Bolletta luce e gas, è meglio il mercato tutelato o quello libero? Secondo l'AEEG bisogna stare attenti alle offerte delle società private perché spesso celano brutte sorprese.

Ebbene sì, coloro che pensavano di ottenere un risparmio sui costi delle bollette di luce e gas grazie al mercato libero rimarranno fortemente delusi, infatti sempre più spesso si registrano situazioni spiacevoli come ad esempio bollette più salate, contratti capestri, condizioni contrattuali non del tutto chiare, promesse che poi non trovano conferma nei contratti e a volte addirittura firme estorte ad ignari consumatori con l'inganno.

È questo l'amaro il bilancio di questi sei anni di mercato libero per luce e gas. Basti pensare che il costo della bolletta della luce, nel mercato libero, è il 12,8% più alto rispetto a quella del mercato protetto, nel caso del gas, invece il mercato libero risulta essere più caro del 2%.

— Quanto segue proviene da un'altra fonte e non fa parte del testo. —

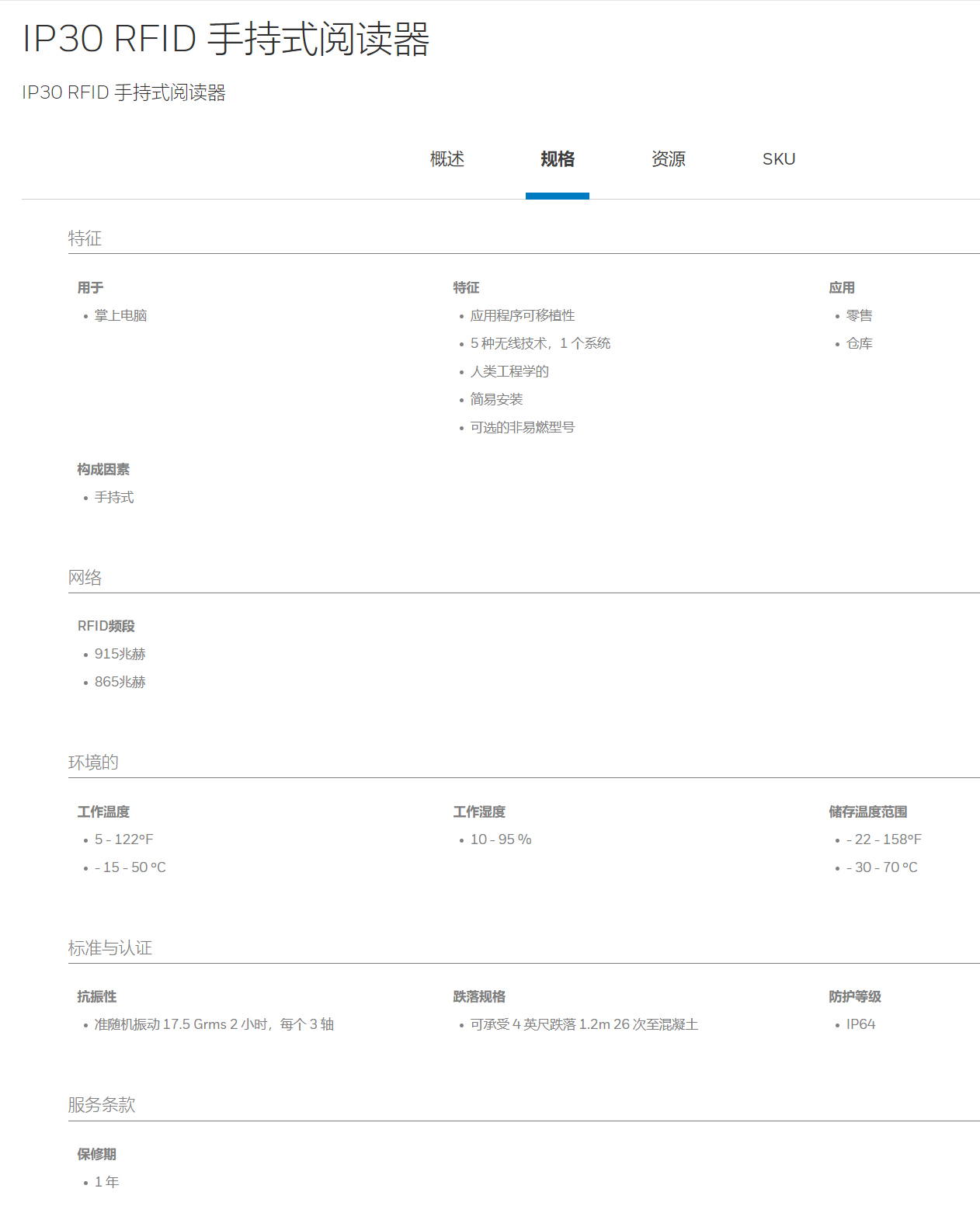Switch to the 资源 tab
The width and height of the screenshot is (980, 1213).
[668, 159]
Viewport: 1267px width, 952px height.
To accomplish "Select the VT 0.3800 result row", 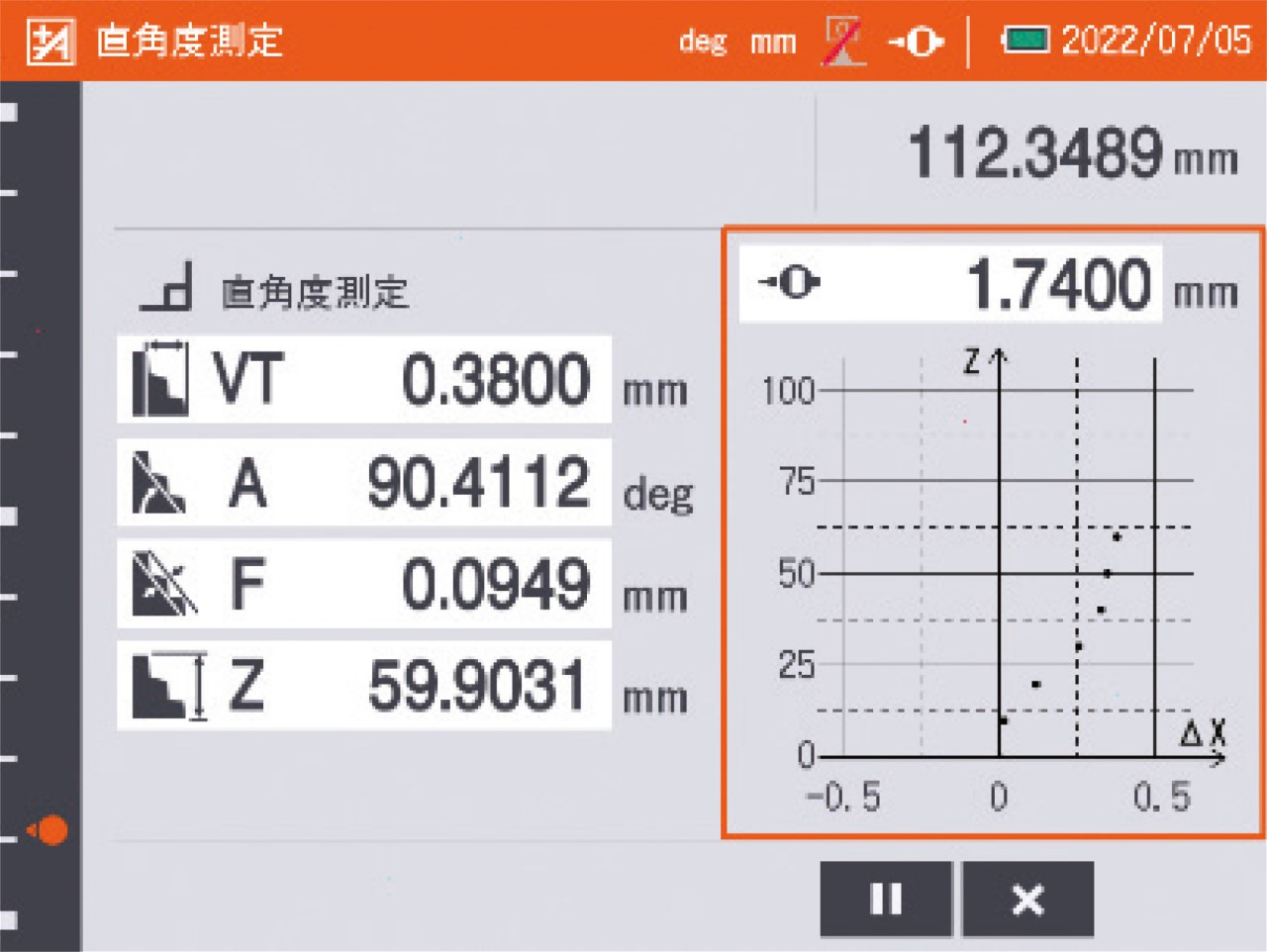I will [363, 380].
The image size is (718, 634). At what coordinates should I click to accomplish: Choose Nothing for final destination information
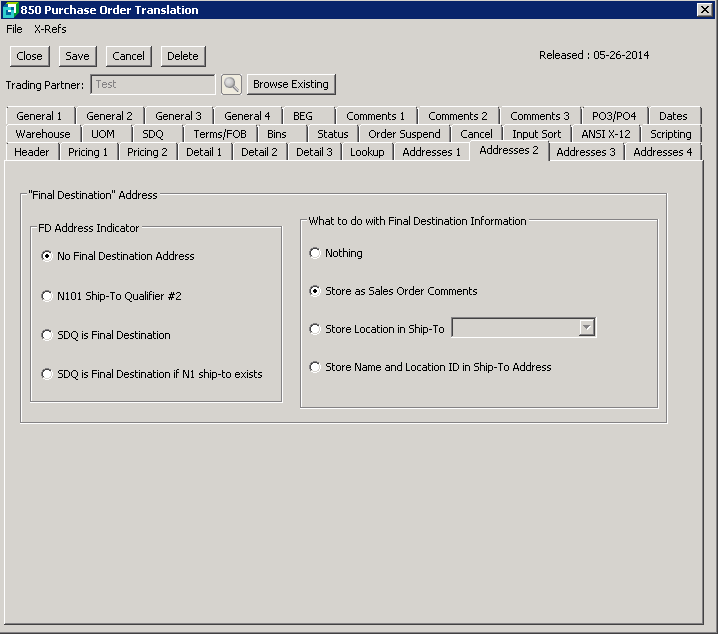pos(316,253)

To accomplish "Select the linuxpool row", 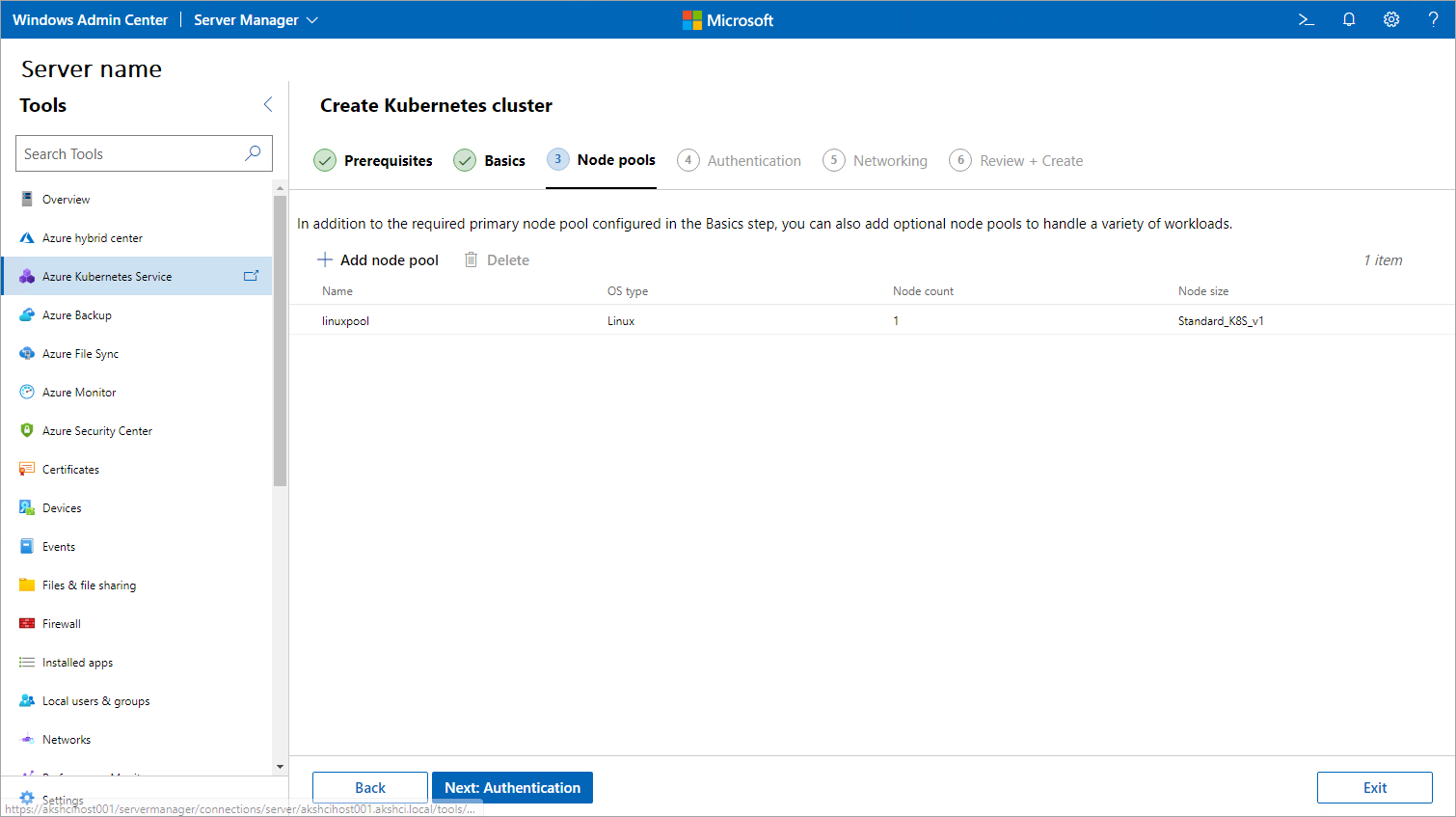I will click(345, 321).
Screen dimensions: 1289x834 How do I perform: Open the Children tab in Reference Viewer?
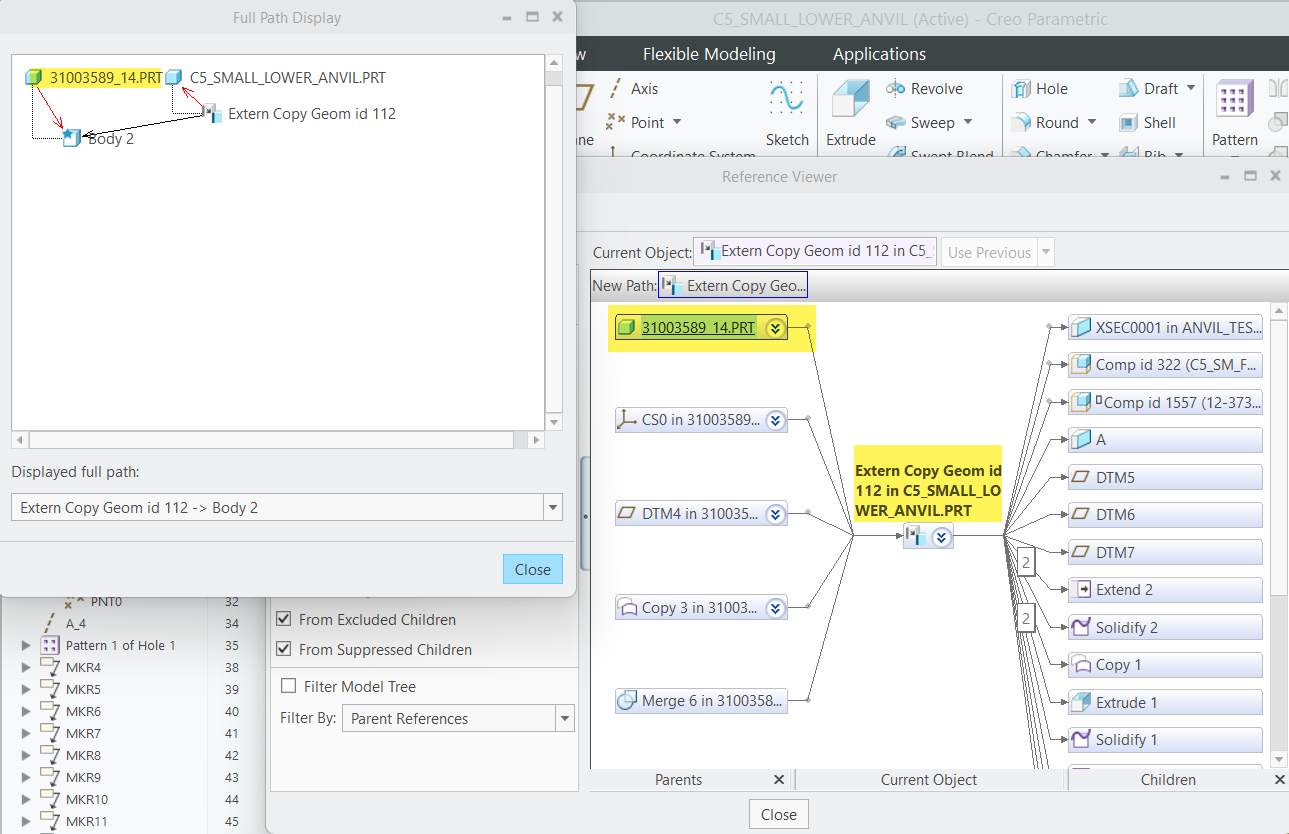tap(1168, 779)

A fare quest'amara rivelazione è stata, qualche settimana fa, la massima autorità in materia: l'AEEG Autorità per l'Energia elettrica e Gas che ha reso pubblico questo dato in cui appare evidente che il mercato libero in realtà non è così conveniente come si dice.

Inoltre talvolta stipulare dei contratti con le società private cela il rischio di imbattersi in truffe e illeciti vari. Spesso infatti si è parlato di contratti firmati senza volontà da parte del cittadino, la cui unica colpa è stata quella di aver ingenuamente aperto la porta a qualche rappresentate che si spacciava per delegato dalla compagnia del mercato protetto che con l'inganno si è fatto consegnare una copia della bolletta.

In alcuni casi poi le firme sono state falsificate e messe dagli stessi venditori o sono state carpite dando l'illusione all'ignaro cittadino che con la firma del contratto si avessero condizioni vantaggiose, che invece poi non trovavano alcuna conferma nel contratto scritto. Lo stratagemma per indurre le persone a firmare questo tipo di contratti è ormai chiaro: far credere che scegliere il mercato libero sia più conveniente rispetto a quello protetto perché garantisce maggiori risparmi. Purtroppo tutto questo non è sempre vero e adesso è arrivata la conferma ufficiale dall'Autorità per l'Energia Elettrica e il Gas.